Bill would criminalize fraudulently buying or selling phone records; police and spy agencies would be exempt.

Anne Broache Staff Writer, CNET News.com
Anne Broache
covers Capitol Hill goings-on and technology policy from Washington, D.C.
Anne Broache
3 min read
Before politicians go home for the year at the end of the week, the U.S. Senate may vote to generally prohibit telephone "pretexting," a stealthy and usually fraudulent investigative technique made famous by a high-profile probe of media leaks at Hewlett-Packard.

U.S. Senate Majority Leader Bill Frist is using a procedure known as "hotlining," which would allow an already approved House of Representatives bill targeting pretexting to clear the Senate without debate and head to the president's desk to be signed into law. If no senators raise objections, the bill could be added to the Senate calendar and approved with a batch of other noncontentious items as soon as Thursday, a Republican leadership aide said.

In April, the House voted 409-0 to approve a measure that would mostly criminalize pretexting, or using fraudulent means to obtain telephone records, with prison sentences of up to 10 years, but the Senate never acted. The issue largely vanished from the limelight until a few months ago, when reports surfaced that private investigators employed by HP to look into boardroom leaks had used that tactic to obtain the phone records of journalists, including three CNET News.com reporters, and HP board members.

The legislation says anyone who purchases, sells or tries to obtain confidential phone records could face up to a decade behind bars. Police and intelligence agencies, however, would be exempt. They would be permitted to continue to engage in pretexting themselves or to hire private investigators to do it for them--a common government practice.

Federal and local law enforcement officials are frequent customers of Internet-based pretexting services. Some companies, like Advanced Research, have admitted in letters to Congress that they did work for the FBI. But Republicans bottled up antipretexting legislation backed by Democrats that might have regulated government use of fraudulent means to access telephone records.

Troubled by reports that virtually anyone could purchase a person's supposedly confidential phone records on the Internet for less than $100, politicians held hearings and proposed a flurry of antipretexting bills earlier this year.

Right now, federal law clearly bans pretexting to obtain someone's financial records, and some states, such as California, have already outlawed telephone pretexting. But politicians and consumer advocacy groups have urged passage of a federal law instead.

The House measure approved several months ago had reportedly stalled in the Senate because of committee spats over competing versions of antipretexting legislation, of which there were nearly a dozen during the last session.

Some versions, for instance, proposed placing a heavier burden on telephone companies to protect their customers' information. That move drew skepticism from some cell phone carriers that claimed they already had stringent practices in place and would only encounter higher costs and management headaches through new rules.

Politicians backing that approach had hoped to combine obligations for telephone carriers with the increased criminal penalties for fraudsters, but "with the narrow legislative window left, the House pretexting bill is the best opportunity to pass this legislation," one Republican Senate aide said. A Democratic Senate aide said she expected the additional requirements to resurface on Congress's agenda next year.

## ITEMS

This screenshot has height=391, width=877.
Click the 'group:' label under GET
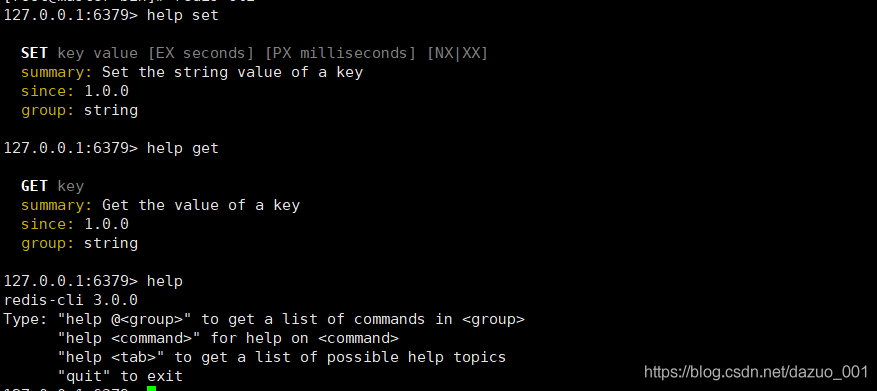[x=48, y=243]
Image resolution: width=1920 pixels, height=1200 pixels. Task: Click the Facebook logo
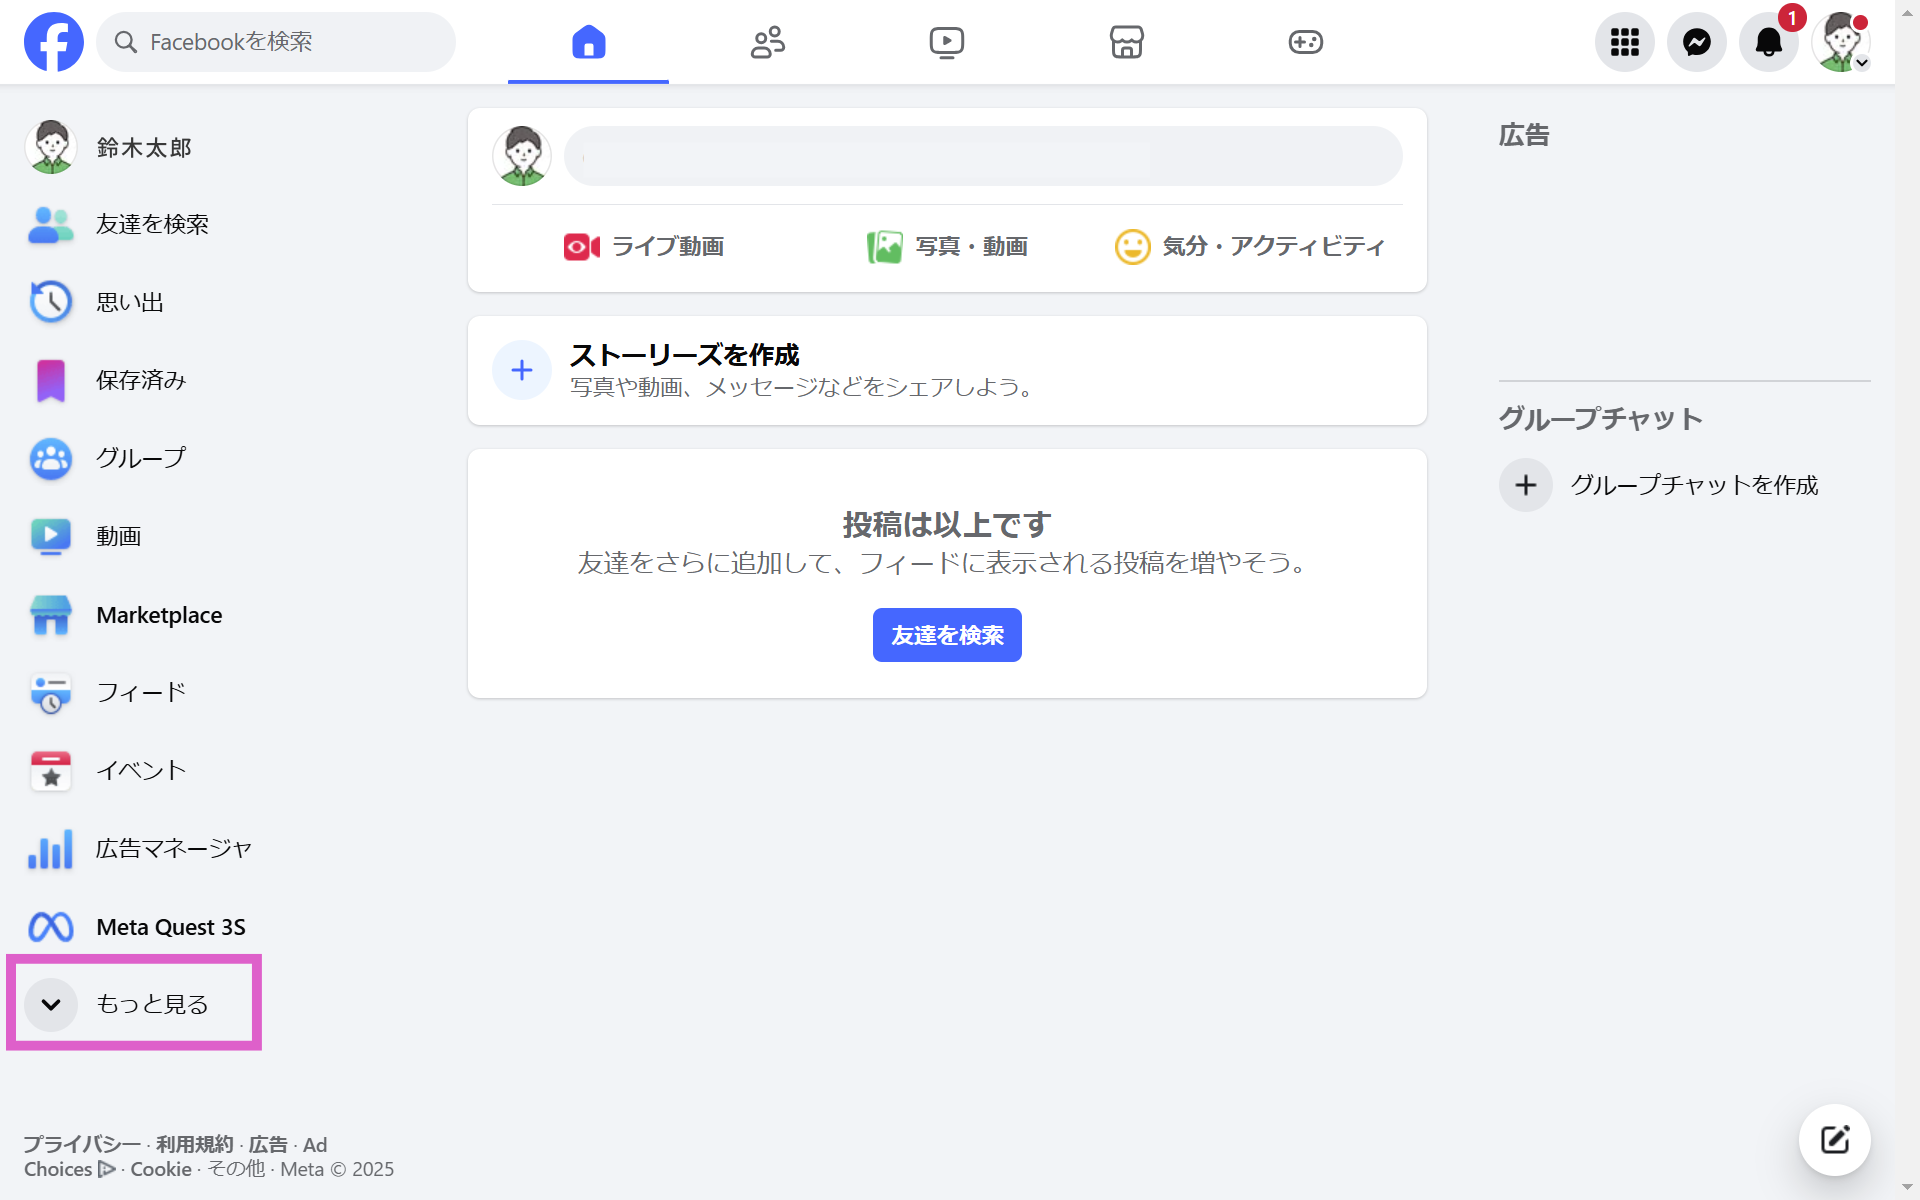click(x=54, y=42)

## TASKS TO COMPLETE
• 1. According to the pretexting article, why did the House measure approved in April stall in the Senate? Answer in one to three sentences.
• 2. Reproduce the passage of the pretexting article from "Right now, federal" up to and including "through new rules.".
The listing comes from a separate source and has no connection to the pretexting article.

## SOLUTIONS TO THE PROBLEMS
• 1. It reportedly stalled because of committee spats over competing versions of antipretexting legislation. There were nearly a dozen such versions during the last session.

• 2.
Right now, federal law clearly bans pretexting to obtain someone's financial records, and some states, such as California, have already outlawed telephone pretexting. But politicians and consumer advocacy groups have urged passage of a federal law instead.

The House measure approved several months ago had reportedly stalled in the Senate because of committee spats over competing versions of antipretexting legislation, of which there were nearly a dozen during the last session.

Some versions, for instance, proposed placing a heavier burden on telephone companies to protect their customers' information. That move drew skepticism from some cell phone carriers that claimed they already had stringent practices in place and would only encounter higher costs and management headaches through new rules.